Before the goals, the glory, and the Premier League stage, Yakubu Aiyegbeni learned football the hard way — barefoot on the dusty streets of Benin City, Edo State, where he was born on November 22, 1982.
From Barefoot Streets to the Premier League: The Yakubu Aiyegbeni Story
Before the goals, the glory, and the Premier League stage, Yakubu Aiyegbeni learned football the hard way — barefoot on the dusty streets of Benin City, Edo State, where he was born on November 22, 1982.
Growing up in modest circumstances, Yakubu had no boots, no kit, and no academy facilities. What he had was raw talent and a relentless desire to play. The hard ground of those Benin City streets forged a touch and close control that formal coaching alone rarely produces.

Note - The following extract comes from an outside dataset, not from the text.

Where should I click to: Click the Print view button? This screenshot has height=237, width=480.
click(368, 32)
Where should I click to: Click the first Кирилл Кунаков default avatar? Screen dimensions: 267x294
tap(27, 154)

The boy who took his boots off
When Yakubu eventually joined an academy and was given his first pair of football boots, he did not celebrate — he removed them almost immediately. The shoes felt heavy and unfamiliar, and he found he could not control the ball the way he could with bare feet on hard ground.
The coaches and teammates found the sight amusing enough to give him an informal title: the best player without shoes. It was a nickname that captured something real about the foundations of his game — a touch built not on coached technique but on necessity and instinct.
A journey worth telling
Yakubu's story, revisited in Episode 112 of the Sports Planet podcast by Complete Sports Nigeria, is a reminder of how many African footballers arrive at the highest levels of the game carrying journeys that began far from any manicured pitch.
He would go on to forge a career that took him to the Premier League and the Everton first team, becoming one of Nigeria's most recognisable strikers on the European stage. But the foundation, as he has recalled, was laid without a single boot to his name on the streets of Benin City.